Jovem casal sem-abrigo, ela grávida do seu segundo filho, está a chocar o povo português

Filipa tem 24 anos e começou a dormir na rua grávida do seu segundo filho. Filipe foi sem-abrigo pela primeira vez aos 14 anos. Uma história de amor onde só mora o desamparo
Filipa é uma rapariga bonita, de longos cabelos loiros, unhas primorosamente arranjadas. Encontramo-la no NAL – Núcleo de Apoio Local de Arroios, onde os sem-abrigo vão procurar uma refeição quente, servida pela associação CASA, em condições mais dignas do que comer na rua – ali tomam a refeição sentados à mesa, como se estivessem numa cantina.

Filipa tem 24 anos e está com Filipe, 25, o amor da sua vida. Por ele deixou o pai dos seus dois filhos – de 3 e 5 anos -, mas não encontrou abrigo nem apoio na casa da mãe. As relações nunca foram as melhores, sobretudo depois da vinda deste padrasto que a importuna. “A minha mãe fica sempre do lado dele, contra mim”, contou-nos para uma reportagem que pode ler na VISÃO que está nas bancas, onde relatamos a primeira noite na rua de seis sem-abrigo.

Deixou os filhos com o pai deles (e o mais novo entregou-o tinha ele apenas três meses) e começou, com Filipe, uma vida nova, à procura de estabilidade. Mas está longe de a alcançar. Nem todos os meses é possível alugar um quarto, nem todos as noites conseguem dormir em casa de familiares ou amigos, e nesse entretanto montam uma tenda em Telheiras, “zona fina”, como nota a rapariga.

O chão é duro, faltam-lhes mantas e almofadas, mas Filipe não deixa de se levantar às seis da manhã para começar uma jornada de trabalho. Tinha uma bicicleta emprestada, não elétrica, e com ela subia e descia as colinas da capital a entregar comida ao domicílio, através de uma dessas empresas tecnológicas que enchem as ruas da cidade. Mas já nem essa bicicleta tem.

Outras vezes ganha dinheiro entregando publicidade porta a porta. Tinha 14 anos quando resolveu sair do lar paterno e seguir um irmão mais velho, que vivia numa casa abandonada em Algés. Tinha sido retirado aos pais por ter deixado a escola (tem apenas a quarta classe), mas fugia do colégio sempre que podia e a polícia ia encontrá-lo de novo junto aos progenitores.

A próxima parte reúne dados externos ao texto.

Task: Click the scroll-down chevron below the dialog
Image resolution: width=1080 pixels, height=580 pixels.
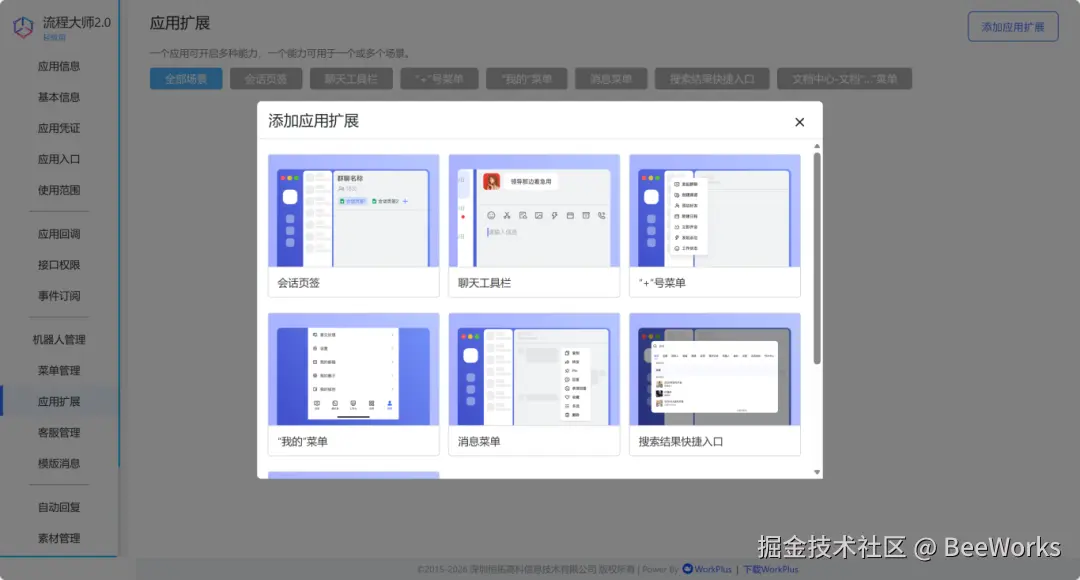Action: 815,471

Filipe conhece bem as leis das ruas; Filipa diz-se uma ingénua. Pede dinheiro e vai a entrevistas de emprego, mas uma mulher sem-abrigo tem muito com que se preocupar. Primeiro porque há homens que a vendo a pedir acham que ela pode fazer qualquer coisa em troca de 10 ou 20 euros. Assediam-na permanentemente. É Filipe quem a protege. “Sozinha não seria capaz de viver na rua”, garante a rapariga.

Depois há aquelas alturas do mês, quando está menstruada, em que não havendo dinheiro para os pensos, se tornam um grande problema. Filipa corre os balneários públicos à procura de um que esteja aberto para poder tomar banho.

Filipa espanta-se por haver pessoas que mais facilmente lhe dão cigarros do que dinheiro. “Talvez pensem que é para gastar na droga”, tentamos uma explicação. “Não somos disso. O nosso único vício é o tabaco”, sublinha.

“Esta noite vai chover”, teme Filipe, a duvidar da resistência daquela tenda mini. O inverno traz problemas a dobrar para quem está na ruas. O frio e a chuva tornam-nos ainda mais desamparados, eles que o são também por dentro. Na base das histórias dos sem-abrigo estão, geralmente, os maus-tratos, a violência, o desamor e uma imensa falta de afetos no seio familiar.

Filipa e Filipe quiseram começar uma história de amor. Contra tudo e contra todos. Numa luta que se agiganta, que parece maior do que eles, mas que o casal vai levando, ainda que por vezes faltem as forças. “Um dia de cada vez”, como diz Filipa.